= Edge cycle cover =

An edge cycle cover for each graph. The covering of the middle graph is edge-disjoint, while the one of the right graph is vertex-disjoint.

In graph theory, a branch of mathematics, an edge cycle cover (sometimes called simply cycle cover) of a graph is a family of cycles which are subgraphs of G and contain all edges of G.

If the cycles of the cover have no vertices in common, the cover is called vertex-disjoint or sometimes simply disjoint cycle cover. In this case, the set of the cycles constitutes a spanning subgraph of G.

If the cycles of the cover have no edges in common, the cover is called edge-disjoint or simply disjoint cycle cover.

==Properties and applications==

===Minimum-Weight Cycle Cover===
For a weighted graph, the Minimum-Weight Cycle Cover Problem (MWCCP) is the problem to find a cycle cover with minimal sum of weights of edges in all cycles of the cover.

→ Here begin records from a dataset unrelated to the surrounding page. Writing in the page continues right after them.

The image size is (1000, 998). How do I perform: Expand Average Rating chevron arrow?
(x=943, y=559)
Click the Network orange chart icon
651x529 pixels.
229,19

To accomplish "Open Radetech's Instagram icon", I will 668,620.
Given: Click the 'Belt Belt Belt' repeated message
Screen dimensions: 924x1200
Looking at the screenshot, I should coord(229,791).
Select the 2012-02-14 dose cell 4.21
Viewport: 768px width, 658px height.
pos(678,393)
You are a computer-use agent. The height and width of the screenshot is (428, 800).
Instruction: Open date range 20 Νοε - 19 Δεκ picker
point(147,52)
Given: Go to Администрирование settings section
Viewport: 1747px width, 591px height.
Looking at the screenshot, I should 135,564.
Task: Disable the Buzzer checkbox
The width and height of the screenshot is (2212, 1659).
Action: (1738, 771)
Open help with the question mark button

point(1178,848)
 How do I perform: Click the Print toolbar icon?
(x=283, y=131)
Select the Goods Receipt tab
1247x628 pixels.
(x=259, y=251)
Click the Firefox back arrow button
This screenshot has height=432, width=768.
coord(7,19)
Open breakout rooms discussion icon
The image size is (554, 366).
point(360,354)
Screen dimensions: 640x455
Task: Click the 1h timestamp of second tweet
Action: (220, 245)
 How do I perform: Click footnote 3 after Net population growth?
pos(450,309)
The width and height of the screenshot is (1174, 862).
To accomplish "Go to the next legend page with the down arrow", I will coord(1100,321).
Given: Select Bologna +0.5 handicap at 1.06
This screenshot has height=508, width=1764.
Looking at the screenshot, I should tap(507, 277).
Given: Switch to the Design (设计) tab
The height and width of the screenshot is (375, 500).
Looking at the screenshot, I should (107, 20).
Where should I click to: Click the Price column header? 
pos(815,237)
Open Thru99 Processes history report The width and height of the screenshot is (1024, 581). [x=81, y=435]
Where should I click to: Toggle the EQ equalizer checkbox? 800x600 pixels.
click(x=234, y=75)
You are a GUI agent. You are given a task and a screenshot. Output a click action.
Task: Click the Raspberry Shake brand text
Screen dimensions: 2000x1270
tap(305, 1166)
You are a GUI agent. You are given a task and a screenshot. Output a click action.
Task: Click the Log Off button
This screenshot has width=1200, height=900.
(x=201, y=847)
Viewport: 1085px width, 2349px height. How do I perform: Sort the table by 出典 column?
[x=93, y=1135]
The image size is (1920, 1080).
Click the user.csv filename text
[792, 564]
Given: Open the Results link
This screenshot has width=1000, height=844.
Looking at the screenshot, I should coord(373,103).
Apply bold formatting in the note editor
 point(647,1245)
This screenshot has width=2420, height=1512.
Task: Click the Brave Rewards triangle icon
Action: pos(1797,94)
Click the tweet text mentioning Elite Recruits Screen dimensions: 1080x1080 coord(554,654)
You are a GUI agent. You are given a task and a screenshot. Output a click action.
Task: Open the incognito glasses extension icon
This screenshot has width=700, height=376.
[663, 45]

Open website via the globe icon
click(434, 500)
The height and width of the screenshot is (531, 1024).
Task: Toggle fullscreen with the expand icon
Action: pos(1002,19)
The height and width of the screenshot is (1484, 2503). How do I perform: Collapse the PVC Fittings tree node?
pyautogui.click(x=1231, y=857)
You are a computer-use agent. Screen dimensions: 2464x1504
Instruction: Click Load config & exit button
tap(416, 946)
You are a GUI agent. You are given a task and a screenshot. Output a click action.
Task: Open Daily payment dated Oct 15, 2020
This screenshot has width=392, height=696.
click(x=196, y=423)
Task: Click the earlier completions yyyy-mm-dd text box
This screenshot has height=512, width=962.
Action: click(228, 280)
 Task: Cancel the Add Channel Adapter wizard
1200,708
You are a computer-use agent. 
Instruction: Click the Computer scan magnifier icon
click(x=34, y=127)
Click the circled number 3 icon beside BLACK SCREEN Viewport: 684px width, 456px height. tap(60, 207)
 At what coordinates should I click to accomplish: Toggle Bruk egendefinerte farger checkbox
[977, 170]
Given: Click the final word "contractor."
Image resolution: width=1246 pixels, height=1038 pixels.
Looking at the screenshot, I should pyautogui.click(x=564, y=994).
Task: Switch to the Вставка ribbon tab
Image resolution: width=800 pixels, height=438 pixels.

For bridgeless planar graphs, the MWCCP can be solved in polynomial time.

==Cycle k-cover==
A cycle k-cover of a graph is a family of cycles which cover every edge of G exactly k times. It has been proven that every bridgeless graph has cycle k-cover for any even integer k≥4. For k=2, it is the well-known cycle double cover conjecture is an open problem in graph theory. The cycle double cover conjecture states that in every bridgeless graph, there exists a set of cycles that together cover every edge of the graph twice.